◆ ACTION ITEM:
The result should be every line of the listing that contains "Remote".

(LISTED ENTRIES Opens)

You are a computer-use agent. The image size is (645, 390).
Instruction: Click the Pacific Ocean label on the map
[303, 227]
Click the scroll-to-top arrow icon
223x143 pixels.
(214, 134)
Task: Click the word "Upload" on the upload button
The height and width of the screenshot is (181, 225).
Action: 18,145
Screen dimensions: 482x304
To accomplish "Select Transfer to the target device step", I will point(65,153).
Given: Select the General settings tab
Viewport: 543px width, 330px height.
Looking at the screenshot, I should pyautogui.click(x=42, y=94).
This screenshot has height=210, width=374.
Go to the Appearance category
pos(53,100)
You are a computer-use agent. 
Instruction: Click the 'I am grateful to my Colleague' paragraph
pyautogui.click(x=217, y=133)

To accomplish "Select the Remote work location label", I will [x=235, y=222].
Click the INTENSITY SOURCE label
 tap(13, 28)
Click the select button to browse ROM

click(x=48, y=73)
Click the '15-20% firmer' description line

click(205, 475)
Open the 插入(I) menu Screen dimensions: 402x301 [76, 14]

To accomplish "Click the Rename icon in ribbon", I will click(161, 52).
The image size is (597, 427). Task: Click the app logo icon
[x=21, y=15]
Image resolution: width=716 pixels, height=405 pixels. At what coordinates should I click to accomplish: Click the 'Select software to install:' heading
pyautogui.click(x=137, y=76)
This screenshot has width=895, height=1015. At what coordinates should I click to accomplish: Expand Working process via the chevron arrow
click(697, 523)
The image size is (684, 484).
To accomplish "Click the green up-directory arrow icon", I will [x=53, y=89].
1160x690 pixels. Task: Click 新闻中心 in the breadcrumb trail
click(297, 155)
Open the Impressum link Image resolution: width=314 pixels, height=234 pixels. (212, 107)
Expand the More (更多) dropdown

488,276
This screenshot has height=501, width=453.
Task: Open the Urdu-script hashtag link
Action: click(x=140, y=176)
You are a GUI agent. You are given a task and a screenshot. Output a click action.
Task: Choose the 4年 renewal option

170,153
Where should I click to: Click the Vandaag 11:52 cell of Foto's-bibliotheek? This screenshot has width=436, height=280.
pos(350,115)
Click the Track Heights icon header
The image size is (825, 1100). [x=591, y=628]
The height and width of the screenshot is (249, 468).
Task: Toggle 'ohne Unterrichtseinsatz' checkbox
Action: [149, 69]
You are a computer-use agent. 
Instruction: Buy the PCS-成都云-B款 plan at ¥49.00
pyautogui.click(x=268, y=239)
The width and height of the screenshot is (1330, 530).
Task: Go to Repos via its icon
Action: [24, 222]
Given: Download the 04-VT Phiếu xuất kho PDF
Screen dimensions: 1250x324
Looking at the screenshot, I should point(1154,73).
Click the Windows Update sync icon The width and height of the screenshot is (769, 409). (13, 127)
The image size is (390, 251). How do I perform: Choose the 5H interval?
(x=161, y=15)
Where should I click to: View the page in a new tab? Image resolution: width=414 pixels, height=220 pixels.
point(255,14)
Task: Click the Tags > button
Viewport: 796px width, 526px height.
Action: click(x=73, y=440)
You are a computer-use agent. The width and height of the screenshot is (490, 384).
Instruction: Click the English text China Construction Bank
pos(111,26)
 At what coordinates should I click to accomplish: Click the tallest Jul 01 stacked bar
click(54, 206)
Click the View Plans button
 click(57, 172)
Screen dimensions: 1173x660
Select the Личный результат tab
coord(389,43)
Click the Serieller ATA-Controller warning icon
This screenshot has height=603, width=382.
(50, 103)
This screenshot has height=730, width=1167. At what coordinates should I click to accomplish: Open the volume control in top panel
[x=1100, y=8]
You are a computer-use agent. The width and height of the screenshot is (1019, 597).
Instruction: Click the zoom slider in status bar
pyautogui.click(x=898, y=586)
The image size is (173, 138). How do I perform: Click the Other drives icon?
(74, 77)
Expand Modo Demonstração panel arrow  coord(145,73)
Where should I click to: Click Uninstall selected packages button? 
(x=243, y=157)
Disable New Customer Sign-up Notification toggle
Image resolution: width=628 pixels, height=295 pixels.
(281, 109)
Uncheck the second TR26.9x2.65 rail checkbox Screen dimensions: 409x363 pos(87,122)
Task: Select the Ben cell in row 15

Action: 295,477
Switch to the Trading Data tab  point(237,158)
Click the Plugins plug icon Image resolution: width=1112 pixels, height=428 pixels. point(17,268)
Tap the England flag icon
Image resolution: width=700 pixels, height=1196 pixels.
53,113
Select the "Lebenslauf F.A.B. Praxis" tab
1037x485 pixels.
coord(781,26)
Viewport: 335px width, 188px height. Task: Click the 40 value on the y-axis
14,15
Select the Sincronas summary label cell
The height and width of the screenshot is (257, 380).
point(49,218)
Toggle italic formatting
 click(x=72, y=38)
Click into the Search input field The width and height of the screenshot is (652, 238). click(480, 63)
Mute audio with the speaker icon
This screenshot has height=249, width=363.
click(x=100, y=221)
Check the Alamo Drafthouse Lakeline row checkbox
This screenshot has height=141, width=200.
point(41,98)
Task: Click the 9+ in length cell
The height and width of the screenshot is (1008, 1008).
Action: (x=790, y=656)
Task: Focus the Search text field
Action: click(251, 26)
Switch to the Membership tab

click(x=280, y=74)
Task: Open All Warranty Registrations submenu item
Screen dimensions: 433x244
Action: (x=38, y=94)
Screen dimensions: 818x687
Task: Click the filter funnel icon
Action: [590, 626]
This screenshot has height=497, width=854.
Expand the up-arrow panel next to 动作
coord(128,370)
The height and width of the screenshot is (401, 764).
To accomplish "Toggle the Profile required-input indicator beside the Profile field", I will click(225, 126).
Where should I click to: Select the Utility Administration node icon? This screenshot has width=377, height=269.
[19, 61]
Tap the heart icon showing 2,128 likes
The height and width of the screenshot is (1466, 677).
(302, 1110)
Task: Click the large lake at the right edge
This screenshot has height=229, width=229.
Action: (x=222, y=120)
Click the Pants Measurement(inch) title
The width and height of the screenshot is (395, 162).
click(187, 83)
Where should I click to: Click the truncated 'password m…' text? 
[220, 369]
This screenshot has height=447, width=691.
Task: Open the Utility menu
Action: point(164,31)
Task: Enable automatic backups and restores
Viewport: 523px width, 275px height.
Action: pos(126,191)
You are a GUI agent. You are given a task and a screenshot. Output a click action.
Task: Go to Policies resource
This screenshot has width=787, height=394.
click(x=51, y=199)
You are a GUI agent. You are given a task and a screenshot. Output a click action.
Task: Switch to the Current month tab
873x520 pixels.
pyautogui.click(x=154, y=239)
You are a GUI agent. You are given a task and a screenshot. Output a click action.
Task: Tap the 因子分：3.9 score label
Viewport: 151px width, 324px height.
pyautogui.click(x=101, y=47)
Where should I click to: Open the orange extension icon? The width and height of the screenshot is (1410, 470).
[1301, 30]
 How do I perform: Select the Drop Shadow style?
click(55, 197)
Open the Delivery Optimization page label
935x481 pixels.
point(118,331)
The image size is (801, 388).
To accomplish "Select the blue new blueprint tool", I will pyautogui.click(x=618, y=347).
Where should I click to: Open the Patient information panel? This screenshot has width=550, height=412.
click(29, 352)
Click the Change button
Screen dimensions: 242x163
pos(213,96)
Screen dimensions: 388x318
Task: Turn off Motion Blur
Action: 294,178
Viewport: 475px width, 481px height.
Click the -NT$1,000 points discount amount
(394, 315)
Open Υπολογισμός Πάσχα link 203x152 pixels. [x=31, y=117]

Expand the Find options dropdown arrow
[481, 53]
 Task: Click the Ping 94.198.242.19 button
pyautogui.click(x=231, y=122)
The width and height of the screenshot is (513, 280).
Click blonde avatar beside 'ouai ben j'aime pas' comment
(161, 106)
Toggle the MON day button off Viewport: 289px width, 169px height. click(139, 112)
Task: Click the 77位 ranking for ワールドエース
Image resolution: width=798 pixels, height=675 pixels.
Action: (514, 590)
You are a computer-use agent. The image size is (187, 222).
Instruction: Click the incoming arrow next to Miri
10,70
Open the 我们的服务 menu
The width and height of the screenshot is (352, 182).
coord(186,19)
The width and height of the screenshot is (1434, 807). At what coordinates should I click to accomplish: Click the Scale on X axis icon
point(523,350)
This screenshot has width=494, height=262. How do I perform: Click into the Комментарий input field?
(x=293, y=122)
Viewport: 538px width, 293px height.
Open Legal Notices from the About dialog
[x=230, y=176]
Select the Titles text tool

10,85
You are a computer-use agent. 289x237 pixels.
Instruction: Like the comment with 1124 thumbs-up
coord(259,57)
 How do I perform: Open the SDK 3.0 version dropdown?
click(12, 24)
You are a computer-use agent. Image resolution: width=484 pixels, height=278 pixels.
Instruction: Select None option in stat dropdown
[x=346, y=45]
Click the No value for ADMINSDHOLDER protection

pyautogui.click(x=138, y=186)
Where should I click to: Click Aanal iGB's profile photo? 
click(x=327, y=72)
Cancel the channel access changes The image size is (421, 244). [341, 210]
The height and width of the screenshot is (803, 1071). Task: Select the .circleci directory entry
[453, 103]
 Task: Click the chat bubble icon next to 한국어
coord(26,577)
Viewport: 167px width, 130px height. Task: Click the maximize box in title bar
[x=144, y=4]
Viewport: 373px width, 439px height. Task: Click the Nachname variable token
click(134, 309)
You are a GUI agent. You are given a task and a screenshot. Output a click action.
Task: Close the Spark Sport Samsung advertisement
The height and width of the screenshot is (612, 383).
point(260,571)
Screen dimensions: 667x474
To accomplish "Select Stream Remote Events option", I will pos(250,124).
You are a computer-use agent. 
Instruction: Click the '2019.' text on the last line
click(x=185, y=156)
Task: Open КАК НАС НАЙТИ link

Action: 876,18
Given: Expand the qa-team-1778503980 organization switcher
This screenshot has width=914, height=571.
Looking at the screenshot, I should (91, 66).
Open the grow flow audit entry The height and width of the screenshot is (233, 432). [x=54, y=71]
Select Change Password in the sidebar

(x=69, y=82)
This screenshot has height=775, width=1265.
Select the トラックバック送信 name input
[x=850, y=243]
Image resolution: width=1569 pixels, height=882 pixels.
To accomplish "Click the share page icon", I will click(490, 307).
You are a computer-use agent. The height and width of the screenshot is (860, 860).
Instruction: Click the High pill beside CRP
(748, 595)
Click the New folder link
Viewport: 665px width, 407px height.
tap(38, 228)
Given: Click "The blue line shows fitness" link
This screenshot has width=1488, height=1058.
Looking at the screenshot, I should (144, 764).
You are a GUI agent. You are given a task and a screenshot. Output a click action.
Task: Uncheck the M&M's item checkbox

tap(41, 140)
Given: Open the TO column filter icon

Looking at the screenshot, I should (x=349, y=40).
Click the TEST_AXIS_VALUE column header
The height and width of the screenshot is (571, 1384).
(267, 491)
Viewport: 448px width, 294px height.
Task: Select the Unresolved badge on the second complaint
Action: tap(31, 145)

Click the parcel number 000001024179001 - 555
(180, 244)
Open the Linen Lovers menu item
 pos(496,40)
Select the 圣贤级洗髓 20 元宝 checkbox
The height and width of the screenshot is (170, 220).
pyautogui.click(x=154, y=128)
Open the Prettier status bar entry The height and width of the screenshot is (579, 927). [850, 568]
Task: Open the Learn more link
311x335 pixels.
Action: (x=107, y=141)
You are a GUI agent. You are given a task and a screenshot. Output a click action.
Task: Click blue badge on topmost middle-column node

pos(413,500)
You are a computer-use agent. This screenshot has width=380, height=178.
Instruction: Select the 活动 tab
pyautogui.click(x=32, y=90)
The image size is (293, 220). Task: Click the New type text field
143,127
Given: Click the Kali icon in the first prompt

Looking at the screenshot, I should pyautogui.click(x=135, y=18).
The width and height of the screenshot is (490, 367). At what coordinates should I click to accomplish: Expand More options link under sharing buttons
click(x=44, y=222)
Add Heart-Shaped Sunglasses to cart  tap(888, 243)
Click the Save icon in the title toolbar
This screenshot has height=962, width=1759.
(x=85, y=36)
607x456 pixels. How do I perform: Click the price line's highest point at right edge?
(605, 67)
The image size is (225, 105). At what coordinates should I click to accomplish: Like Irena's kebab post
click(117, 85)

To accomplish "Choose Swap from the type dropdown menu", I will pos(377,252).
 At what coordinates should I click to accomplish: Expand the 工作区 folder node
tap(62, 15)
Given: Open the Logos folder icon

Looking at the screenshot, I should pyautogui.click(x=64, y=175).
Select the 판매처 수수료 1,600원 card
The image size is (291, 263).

(LISTED ENTRIES Closes)

◆ EXERCISE RESPONSE:
To accomplish "Select the Remote work location label", I will [x=235, y=222].
To accomplish "Select Stream Remote Events option", I will pos(250,124).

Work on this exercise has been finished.